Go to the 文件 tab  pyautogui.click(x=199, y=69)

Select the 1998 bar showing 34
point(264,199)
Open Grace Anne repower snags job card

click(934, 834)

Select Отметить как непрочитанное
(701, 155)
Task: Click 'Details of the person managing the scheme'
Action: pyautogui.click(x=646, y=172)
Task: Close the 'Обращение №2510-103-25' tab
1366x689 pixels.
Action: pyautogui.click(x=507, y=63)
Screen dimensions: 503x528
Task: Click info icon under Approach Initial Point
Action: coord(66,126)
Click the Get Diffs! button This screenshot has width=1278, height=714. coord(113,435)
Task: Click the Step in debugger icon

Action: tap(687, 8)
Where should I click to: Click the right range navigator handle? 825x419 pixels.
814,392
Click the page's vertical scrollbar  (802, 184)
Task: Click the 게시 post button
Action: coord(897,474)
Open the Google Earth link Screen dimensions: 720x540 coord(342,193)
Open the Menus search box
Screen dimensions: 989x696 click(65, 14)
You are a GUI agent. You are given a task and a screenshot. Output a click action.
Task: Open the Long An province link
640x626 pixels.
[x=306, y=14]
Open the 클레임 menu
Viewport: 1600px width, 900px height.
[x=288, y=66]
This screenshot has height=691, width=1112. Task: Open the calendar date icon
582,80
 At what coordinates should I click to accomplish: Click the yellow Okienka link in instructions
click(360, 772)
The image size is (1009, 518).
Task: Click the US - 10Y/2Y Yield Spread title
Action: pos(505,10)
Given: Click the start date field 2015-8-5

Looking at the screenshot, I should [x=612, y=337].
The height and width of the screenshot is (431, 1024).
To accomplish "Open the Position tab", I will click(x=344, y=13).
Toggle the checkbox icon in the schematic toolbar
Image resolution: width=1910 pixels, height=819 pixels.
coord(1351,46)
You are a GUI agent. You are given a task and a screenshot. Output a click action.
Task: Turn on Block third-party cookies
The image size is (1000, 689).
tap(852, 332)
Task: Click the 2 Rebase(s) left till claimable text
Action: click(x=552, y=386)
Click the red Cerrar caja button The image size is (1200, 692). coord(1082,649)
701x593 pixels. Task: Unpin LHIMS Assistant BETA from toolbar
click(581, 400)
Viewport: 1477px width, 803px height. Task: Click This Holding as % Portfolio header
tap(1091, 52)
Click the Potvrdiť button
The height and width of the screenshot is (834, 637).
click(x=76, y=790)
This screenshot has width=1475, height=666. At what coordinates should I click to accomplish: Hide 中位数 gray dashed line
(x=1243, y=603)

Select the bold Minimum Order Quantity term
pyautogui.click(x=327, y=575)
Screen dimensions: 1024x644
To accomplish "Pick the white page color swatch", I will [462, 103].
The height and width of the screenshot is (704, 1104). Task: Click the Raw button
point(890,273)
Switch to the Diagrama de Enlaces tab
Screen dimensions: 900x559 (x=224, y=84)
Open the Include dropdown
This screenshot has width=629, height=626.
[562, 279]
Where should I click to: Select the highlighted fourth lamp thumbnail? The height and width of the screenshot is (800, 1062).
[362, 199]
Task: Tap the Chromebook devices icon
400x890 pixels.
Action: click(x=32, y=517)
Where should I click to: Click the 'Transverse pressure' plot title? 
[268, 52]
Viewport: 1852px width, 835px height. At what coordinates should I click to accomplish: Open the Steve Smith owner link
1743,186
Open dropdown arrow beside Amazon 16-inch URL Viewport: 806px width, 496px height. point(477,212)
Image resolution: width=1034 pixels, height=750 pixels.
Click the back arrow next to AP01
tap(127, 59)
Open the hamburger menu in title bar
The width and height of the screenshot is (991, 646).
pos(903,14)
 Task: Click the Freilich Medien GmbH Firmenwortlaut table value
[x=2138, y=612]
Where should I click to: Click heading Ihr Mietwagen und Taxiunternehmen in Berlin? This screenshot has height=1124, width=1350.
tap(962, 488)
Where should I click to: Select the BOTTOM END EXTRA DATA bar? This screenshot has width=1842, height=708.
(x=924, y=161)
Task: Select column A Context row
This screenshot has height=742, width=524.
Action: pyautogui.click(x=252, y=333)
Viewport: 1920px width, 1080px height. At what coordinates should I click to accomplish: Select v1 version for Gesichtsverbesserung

WORK TASK - Write out the full listing, keeping every line exactly as it is.

TASK RESPONSE -
Go to the 文件 tab  pyautogui.click(x=199, y=69)

Select the 1998 bar showing 34
point(264,199)
Open Grace Anne repower snags job card

click(934, 834)

Select Отметить как непрочитанное
(701, 155)
Task: Click 'Details of the person managing the scheme'
Action: pyautogui.click(x=646, y=172)
Task: Close the 'Обращение №2510-103-25' tab
1366x689 pixels.
Action: pyautogui.click(x=507, y=63)
Screen dimensions: 503x528
Task: Click info icon under Approach Initial Point
Action: coord(66,126)
Click the Get Diffs! button This screenshot has width=1278, height=714. coord(113,435)
Task: Click the Step in debugger icon

Action: tap(687, 8)
Where should I click to: Click the right range navigator handle? 825x419 pixels.
814,392
Click the page's vertical scrollbar  (802, 184)
Task: Click the 게시 post button
Action: coord(897,474)
Open the Google Earth link Screen dimensions: 720x540 coord(342,193)
Open the Menus search box
Screen dimensions: 989x696 click(65, 14)
You are a GUI agent. You are given a task and a screenshot. Output a click action.
Task: Open the Long An province link
640x626 pixels.
[x=306, y=14]
Open the 클레임 menu
Viewport: 1600px width, 900px height.
[x=288, y=66]
This screenshot has height=691, width=1112. Task: Open the calendar date icon
582,80
 At what coordinates should I click to accomplish: Click the yellow Okienka link in instructions
click(360, 772)
The image size is (1009, 518).
Task: Click the US - 10Y/2Y Yield Spread title
Action: pos(505,10)
Given: Click the start date field 2015-8-5

Looking at the screenshot, I should [x=612, y=337].
The height and width of the screenshot is (431, 1024).
To accomplish "Open the Position tab", I will click(x=344, y=13).
Toggle the checkbox icon in the schematic toolbar
Image resolution: width=1910 pixels, height=819 pixels.
coord(1351,46)
You are a GUI agent. You are given a task and a screenshot. Output a click action.
Task: Turn on Block third-party cookies
The image size is (1000, 689).
tap(852, 332)
Task: Click the 2 Rebase(s) left till claimable text
Action: click(x=552, y=386)
Click the red Cerrar caja button The image size is (1200, 692). coord(1082,649)
701x593 pixels. Task: Unpin LHIMS Assistant BETA from toolbar
click(581, 400)
Viewport: 1477px width, 803px height. Task: Click This Holding as % Portfolio header
tap(1091, 52)
Click the Potvrdiť button
The height and width of the screenshot is (834, 637).
click(x=76, y=790)
This screenshot has width=1475, height=666. At what coordinates should I click to accomplish: Hide 中位数 gray dashed line
(x=1243, y=603)

Select the bold Minimum Order Quantity term
pyautogui.click(x=327, y=575)
Screen dimensions: 1024x644
To accomplish "Pick the white page color swatch", I will [462, 103].
The height and width of the screenshot is (704, 1104). Task: Click the Raw button
point(890,273)
Switch to the Diagrama de Enlaces tab
Screen dimensions: 900x559 (x=224, y=84)
Open the Include dropdown
This screenshot has width=629, height=626.
[562, 279]
Where should I click to: Select the highlighted fourth lamp thumbnail? The height and width of the screenshot is (800, 1062).
[362, 199]
Task: Tap the Chromebook devices icon
400x890 pixels.
Action: click(x=32, y=517)
Where should I click to: Click the 'Transverse pressure' plot title? 
[268, 52]
Viewport: 1852px width, 835px height. At what coordinates should I click to accomplish: Open the Steve Smith owner link
1743,186
Open dropdown arrow beside Amazon 16-inch URL Viewport: 806px width, 496px height. point(477,212)
Image resolution: width=1034 pixels, height=750 pixels.
Click the back arrow next to AP01
tap(127, 59)
Open the hamburger menu in title bar
The width and height of the screenshot is (991, 646).
pos(903,14)
 Task: Click the Freilich Medien GmbH Firmenwortlaut table value
[x=2138, y=612]
Where should I click to: Click heading Ihr Mietwagen und Taxiunternehmen in Berlin? This screenshot has height=1124, width=1350.
tap(962, 488)
Where should I click to: Select the BOTTOM END EXTRA DATA bar? This screenshot has width=1842, height=708.
(x=924, y=161)
Task: Select column A Context row
This screenshot has height=742, width=524.
Action: pyautogui.click(x=252, y=333)
Viewport: 1920px width, 1080px height. At what coordinates should I click to accomplish: Select v1 version for Gesichtsverbesserung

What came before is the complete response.